Department of Mineral Resources and Energy

A public hearing on the reviewed Notified Maximum Demand (NMD) and/or Maximum Export Capacity (MEC) rules is on the cards.

The mineral resources and energy department announced the hearing in Government Gazette 44098.

The National Energy Regulator (NERSA) published a consultation paper on the reviewed Notified Maximum Demand (NMD) and/or Maximum Export Capacity (MEC) rules in November 2020.

According to NERSA, the NMD is the maximum demand per Point of Delivery notified in writing by the customer and accepted by the licensee and the MEC is the maximum capacity at the Point(s) of Supply notified by the customer and accepted by the licensee for the transmission of electrical energy between a generator and the transmission or distribution system in accordance with the rules.

“The exceedance of the NMD and/or MEC places the licensees’ network under strain or safety risk and hampers the licensees’ ability to do proper network and capacity planning, which may affect other customers’ electricity supply and energy export to the distribution or transmission system.”
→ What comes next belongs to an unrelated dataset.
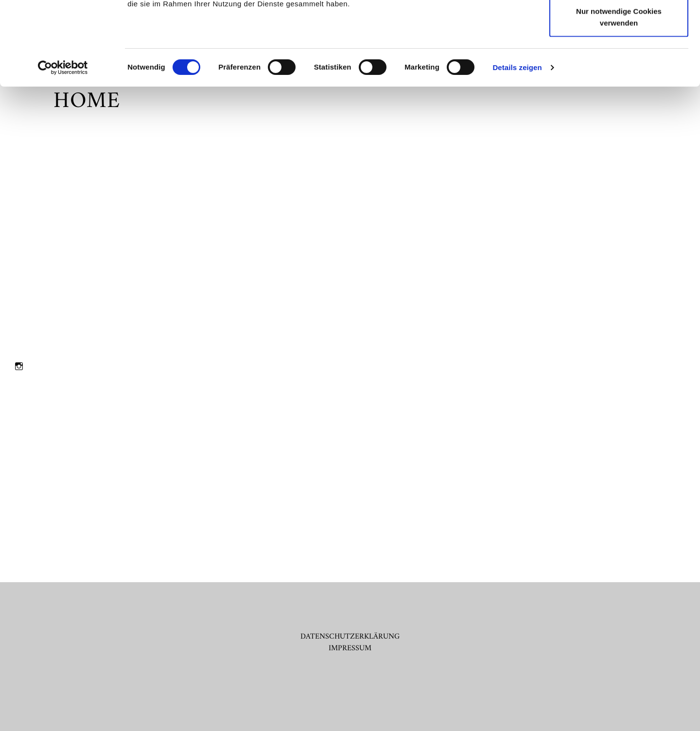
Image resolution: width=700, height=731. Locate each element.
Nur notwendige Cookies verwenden (619, 95)
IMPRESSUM (350, 648)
NERSA points out that the rules allow for an excess network capacity charge to be raised for monthly exceedances of the NMD and/or MEC.

“This pricing signal is not a permission to exceed, but an incentive for customers to stay within their contracted NMD and/or MEC and/or to notify their NMD and/or MEC correctly.”

The NMD rules were reviewed to ensure that they are applicable to all licensees and to incorporate new developments such as municipal Eskom debt, self-generation, purchasing electricity directly from Independent Power Producers and battery storage.

The hearing is set down for 1 February 2021.

Requests to participate must be submitted by 28 January 2021.